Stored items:
────────────────────

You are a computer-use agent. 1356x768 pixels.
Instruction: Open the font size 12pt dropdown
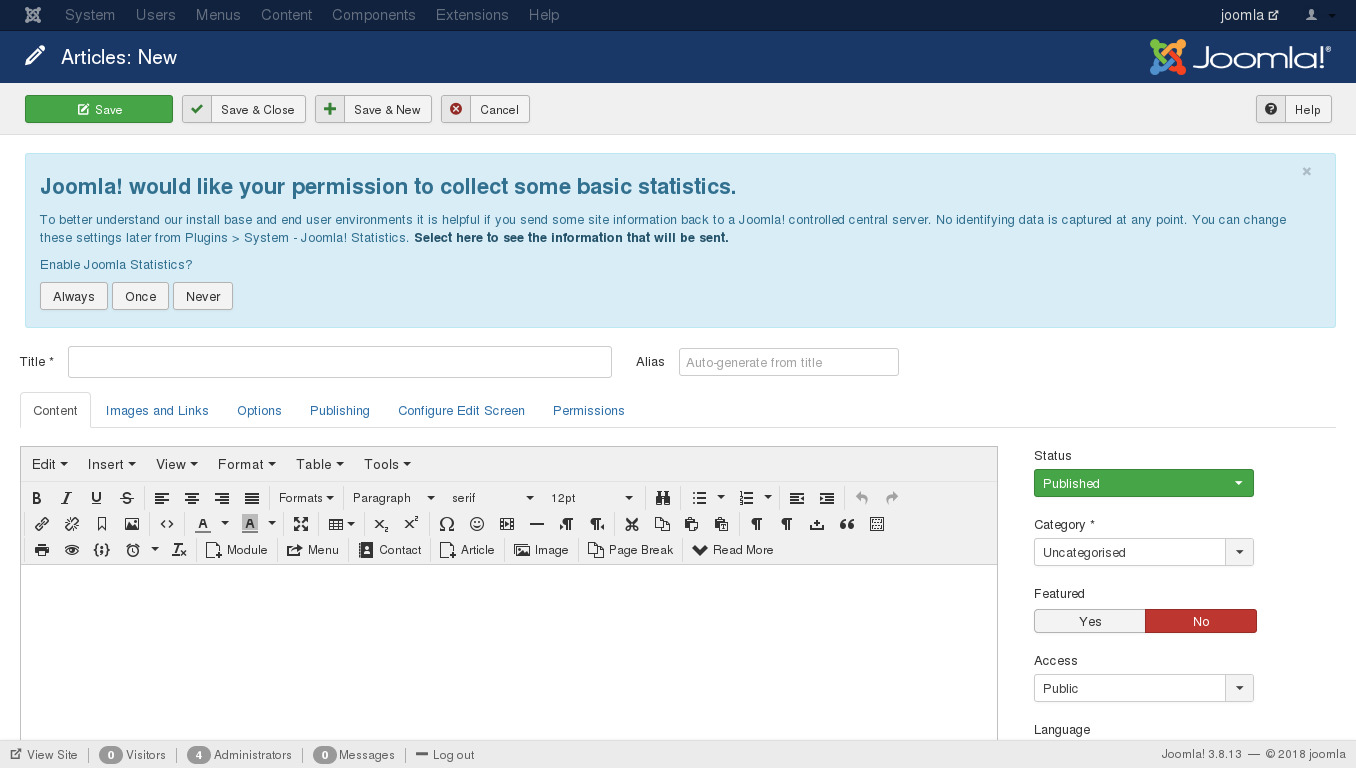[x=592, y=498]
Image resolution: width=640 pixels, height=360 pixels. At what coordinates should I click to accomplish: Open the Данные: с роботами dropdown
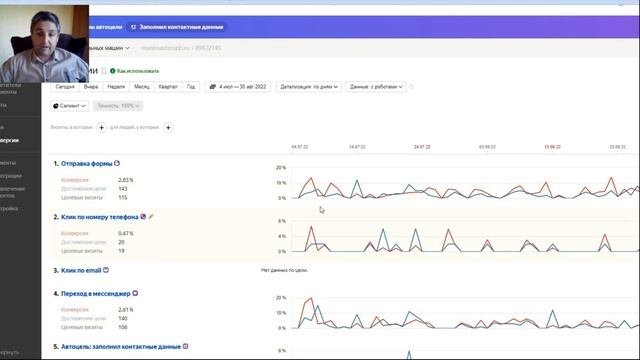(x=376, y=87)
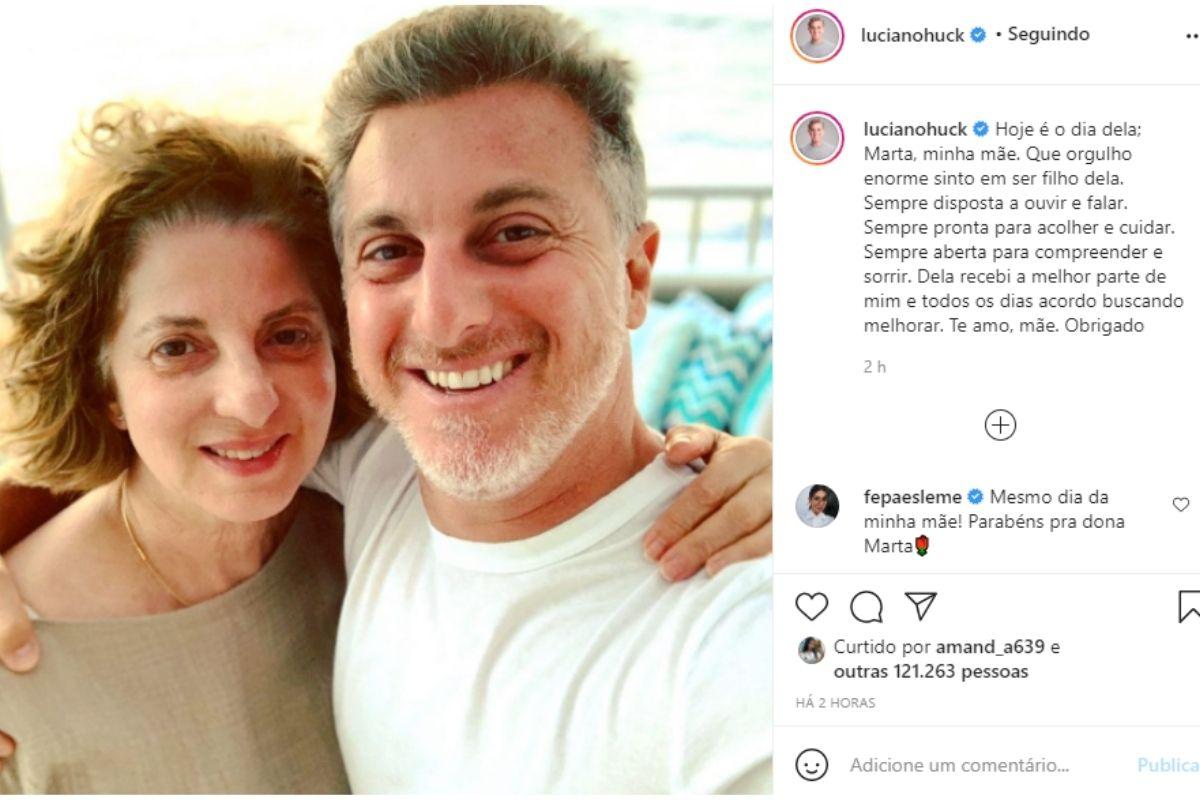Like fepaesleme's comment with the small heart
Screen dimensions: 1200x800
click(x=1181, y=504)
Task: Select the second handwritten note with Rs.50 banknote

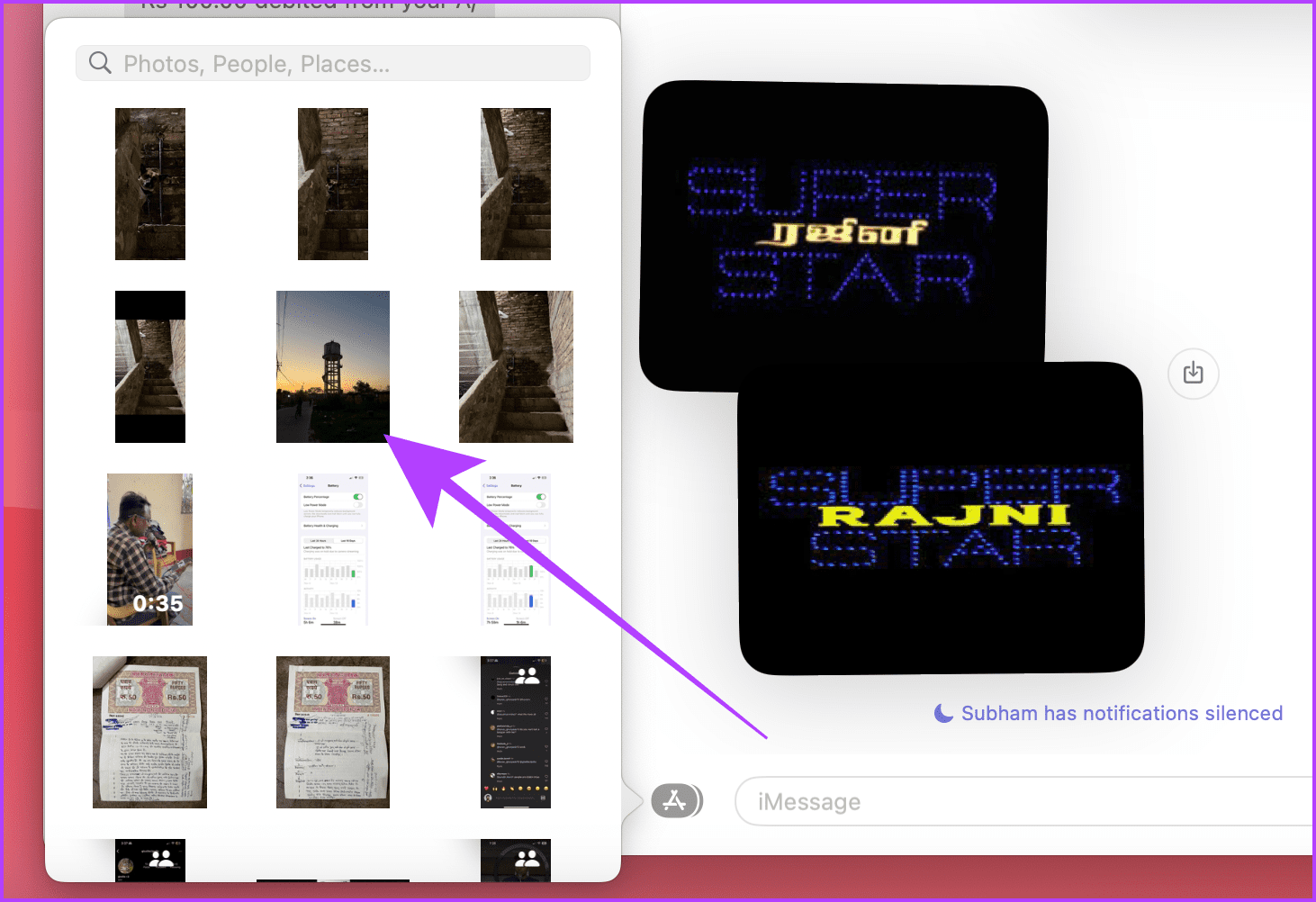Action: click(x=332, y=731)
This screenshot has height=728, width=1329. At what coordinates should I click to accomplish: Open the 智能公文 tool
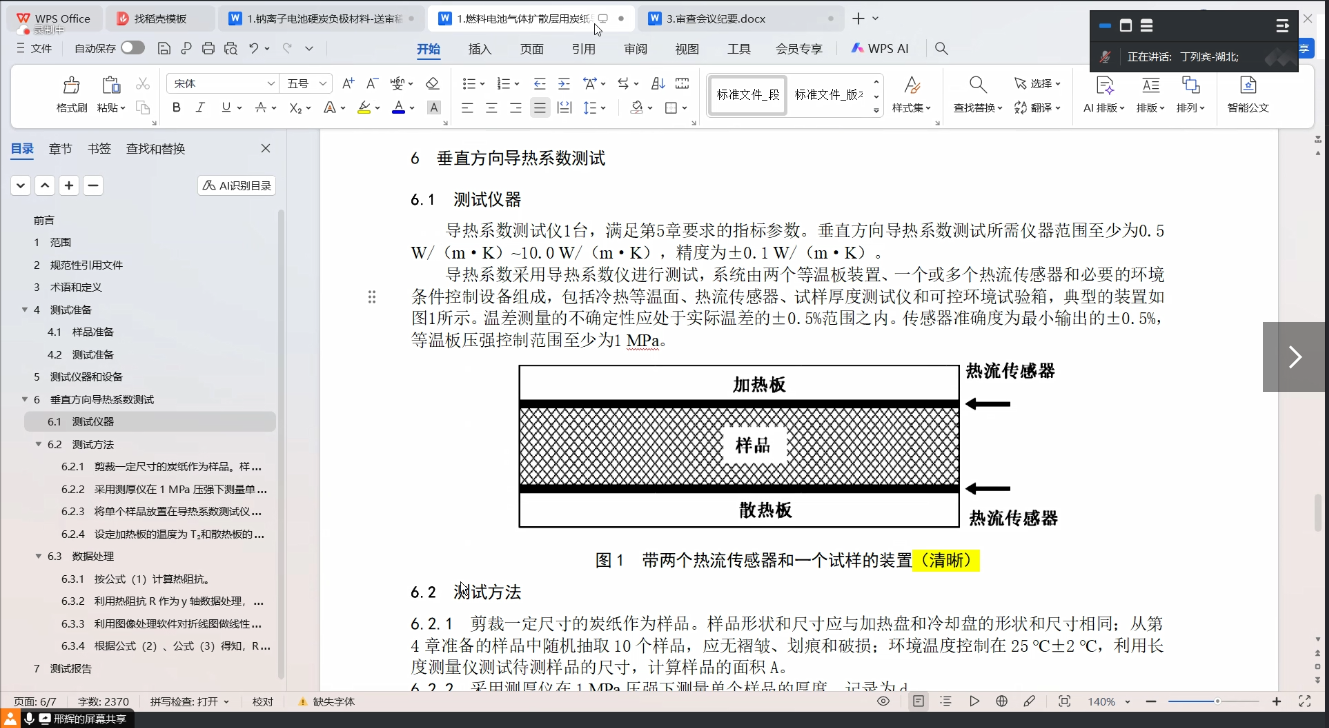[x=1248, y=93]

────────────────────

Your answer must be the lines from the one containing "Task: Select the" through the final line of the entries, duplicated exactly, with both ends kept and all pictures left out.

SOLUTION TO THE PROBLEM:
Task: Select the second handwritten note with Rs.50 banknote

Action: click(x=332, y=731)
This screenshot has height=728, width=1329. At what coordinates should I click to accomplish: Open the 智能公文 tool
[x=1248, y=93]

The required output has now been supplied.